2. La situation des MEI qui sont accueillis sur le territoire mais avec de nombreuses difficultés de prise en charge : absence d’accompagnement psychologique spécifique, inadaptation des dispositifs éducatifs, absence d’accès à la formation car il n’y a plus d’obligation scolaire à partir de 16 ans, nombreuses fugues.
Ces MEI bénéficient d’un statut qui leur permet d’être à l’abri d’une mesure d’éloignement du territoire mais, devenus majeurs, ils doivent nécessairement engager des démarches pour obtenir un titre de séjour ou la nationalité française, ce qui est pour beaucoup illusoire : ils deviennent alors trop souvent clandestins sur le territoire, à leur majorité.
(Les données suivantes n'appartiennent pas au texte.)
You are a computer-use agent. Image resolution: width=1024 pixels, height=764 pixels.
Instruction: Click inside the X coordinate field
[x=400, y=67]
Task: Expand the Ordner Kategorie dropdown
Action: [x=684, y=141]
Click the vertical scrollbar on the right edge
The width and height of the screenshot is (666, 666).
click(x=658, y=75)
Malgré des dispositifs récents, d’ailleurs souvent gérés par le monde associatif, aucune politique globale n’a été mise en place en France, et ce alors que le Conseil de l’Europe a émis des recommandations aux Etats membres et notamment sur les « projets de vie en faveur des mineurs migrants non accompagnés » (juillet 2007).
Le placement de mineurs en zone d’attente vaut à la France les plus vives critiques de tous les organismes internationaux qui en condamnent la pratique, contraire aux principes de la CIDE.
C’est pourquoi l’Unicef souligne également :
- si le principe des zones d’attente devait être maintenu, il est indispensable que tous les mineurs retenus, quels que soient leur âge, soient séparés des adultes et que la durée du séjour en zone d’attente soit la plus brève possible.
- les mineurs étrangers isolés pris en charge par les services de l’Aide Sociale à l’Enfance deviennent des jeunes majeurs un jour ou l’autre : il y a nécessité de clarifier les critères d’évaluation des conditions d’obtention d’un titre de séjour après 18 ans.